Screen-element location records
* begin *

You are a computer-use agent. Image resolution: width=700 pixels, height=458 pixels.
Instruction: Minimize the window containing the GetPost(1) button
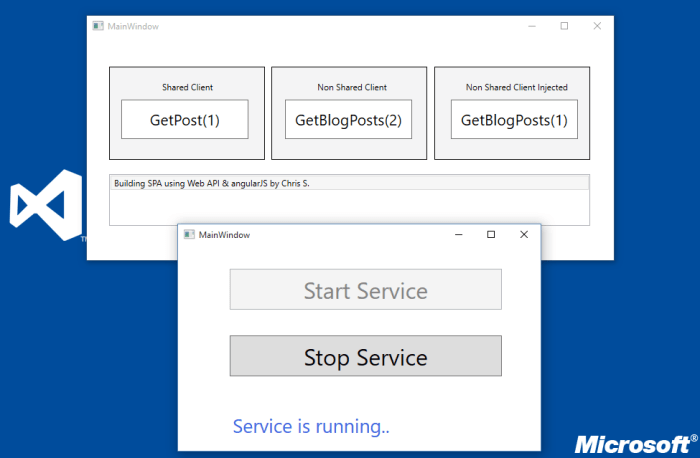click(x=530, y=26)
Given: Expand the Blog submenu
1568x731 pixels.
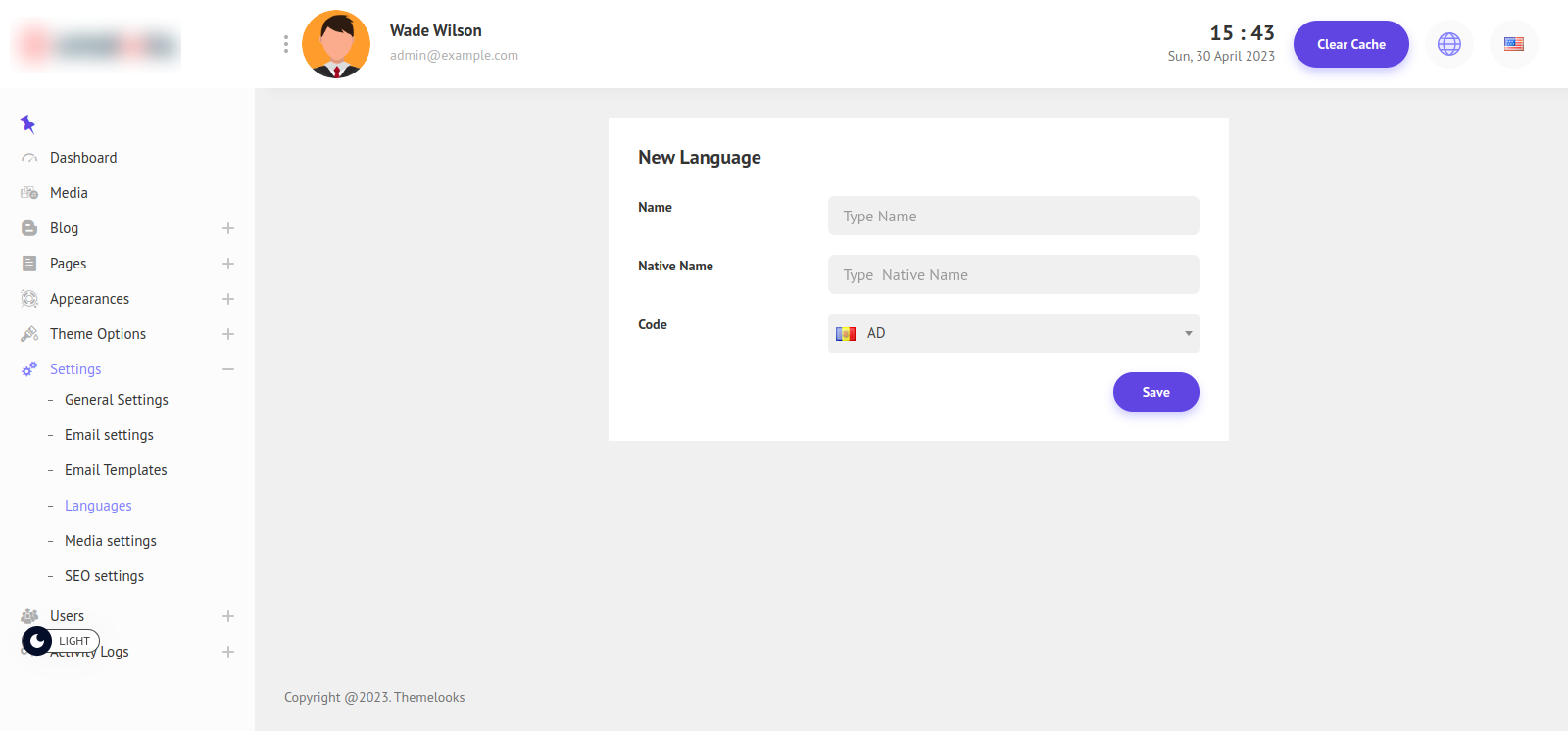Looking at the screenshot, I should [228, 228].
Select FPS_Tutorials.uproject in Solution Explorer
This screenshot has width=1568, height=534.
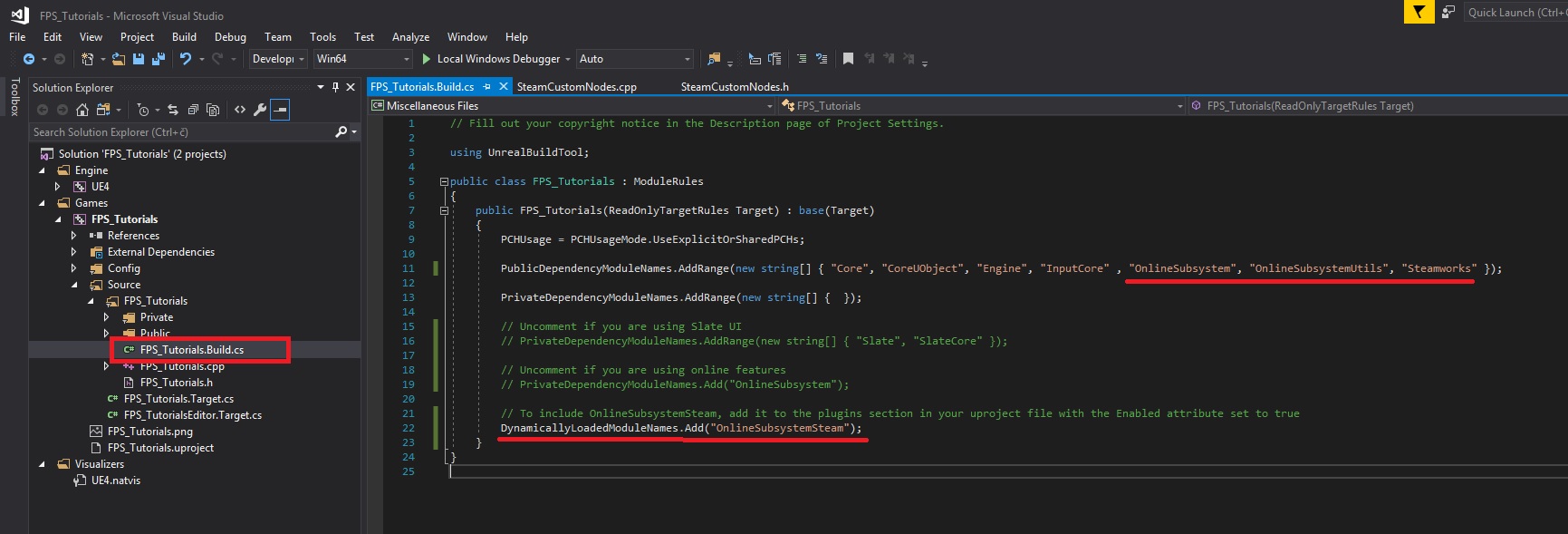(x=160, y=448)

* end *

Work instructions
Collect every line of the entries above that contains the string "width", treating uppercase and lowercase letters as distinct.

Answer for the task
You are a computer-use agent. Image resolution: width=700 pixels, height=458 pixels.
This screenshot has width=1568, height=534.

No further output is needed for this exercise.